The Pixies celebrate Doolittle 

Here comes your band

In 1988, during the Pixies' six-week studio session for Doolittle, drummer David Lovering laid the snare drum and tom-tom fills over his bandmate Kim Deal's thumping bass line in the first measures of "Debaser," the 15-song album's opening track. Back then, he never imagined that two decades later he'd spend three years playing Doolittle in its entirety. It's an odd gig, but he's not complaining.

"It's fun for me," says Lovering, the iconic band's only timekeeper. "I like playing Doolittle and it's great fun. Honestly, it's one of the easiest Pixies albums to play, as far as my age and stamina go right now. I thought the Doolittle tour would end about two tours back, but it keeps cropping up. Luckily, it's still going, so I have a job still."

Lovering and singer/guitarist Black Francis (a.k.a. Frank Black or Charles Thompson), bassist/singer Kim Deal, and lead guitarist Joey Santiago formed the influential band in the Boston area in 1986. After a rapid ascent to the top of the college and alt-rock radio charts, the band split up in 1993.

They reunited in 2003 and conducted a successful worldwide reunion tour in '04. To celebrate the 20th anniversary of their critically acclaimed, commercially successful 1989 album Doolittle, the band embarked on another world tour in 2009, which included sold-out shows in Ireland, the U.K., and Europe before hitting major cities in the U.S. The band continues their anniversary run with a "lost cities" tour this fall, hitting secondary markets throughout the U.S.

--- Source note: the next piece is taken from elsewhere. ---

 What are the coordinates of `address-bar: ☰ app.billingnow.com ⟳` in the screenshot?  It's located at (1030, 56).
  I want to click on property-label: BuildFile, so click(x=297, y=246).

"Two years and counting in this celebration of Doolittle's anniversary," says Lovering. "We have looked forward to getting back on the road and heading toward cities we rarely got to go to before."

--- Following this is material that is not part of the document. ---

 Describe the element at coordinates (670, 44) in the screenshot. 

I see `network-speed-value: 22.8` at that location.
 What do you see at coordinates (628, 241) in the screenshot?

The Pixies released Doolittle in 1989 on the 4AD label with distribution in the U.S. by Elektra Records. The dynamic, guitar-heavy "Monkey Gone to Heaven" was the first single, followed by the melodic and jaunty "Here Comes Your Man."

"It still feels strange to hear people talk about how influential or important this album was to them," Lovering says. "We did a bunch of songs in the regular way we did things. When we recorded it, I knew we had some good songs there. When it came out, it got some strong critical reaction, but it didn't really do great sales. I remember Rolling Stone gave it three-and-a-half stars."

Looking and listening back, many fans and critics consider the collection to be the band's most brilliantly arranged and powerful material.

"It's hard to think of it as a classic album. It's just another Pixies record to me," shrugs Lovering. "It's a dynamic, good-sounding album. We weren't aiming for a type of genre or anything. It's a hard thing to take when people call us legends. If you know me, you know I don't seem legendary."

Doolittle earned the Pixies fame and praise, but it turned out to be their pinnacle.

Fans and journalists fretted plenty over the Pixies' breakup — especially the tense and occasionally nasty interaction between Black and Deal during the making of the last albums and the initial reunion tours. The 2006 tour documentary LoudQUIETloud caught some inter-band tension on camera, too.

According to Lovering, things are much better with everyone in the band these days. "Back in the day, we were all young, and we had the energy to do our thing but were still learning socialization skills," he says. "I can honestly say we're older and wiser now."

When the Pixies brainstormed on how to present Doolittle, they became determined to make the show into a uniquely grand thing.

"This is definitely the biggest production the band has ever done, with the big screen and the movies, videos, lighting, and the whole deal," Lovering says.

Longtime Pixies light man Myles Mangino and designer Paul Normandale created the set for the current Doolittle tours, which features four large "eyeball-like spheres" that are part of the band's light show. Mangino also contacted filmmakers Judy Jacobs, Tom Winkler, Brent Felix, and Melinda Tupling to create short films to accompany 12 of the 21 songs in the set.

Lovering says, "Truthfully, I haven't seen all of them because my back is always turned to the screens on stage, and I rarely get to turn around and watch."

Fans should expect a solid and smooth show, with the band locked well in step with the choreographed visual effects.

Fans attending the Pixies concert at the North Charleston Performing Arts Center on Friday should expect a solid and smooth show, with the band locked well in step with the choreographed visual effects.

The Doolittle concert set actually begins with an anthemic piece of music and a screening of the 1929 silent surrealist short film Un Chien Andalou, which was produced in France by Spanish director Luis Buñuel and artist Salvador Dali. The film provided inspiration for the song “Debaser.” The band opens with four B-sides from the Doolittle sessions, with “Weird at My School,” “Dancing the Manta Ray,” and “Bailey’s Walk” among them.

"Then it's 'Debaser' all the way to 'Gouge Away,'" says Lovering. "When that's over, we do more B-sides from the album, and then we might do whatever for an encore. We have to play all the extras. By itself, the album's barely 40 minutes long, so the audience would want their money back for such a short concert."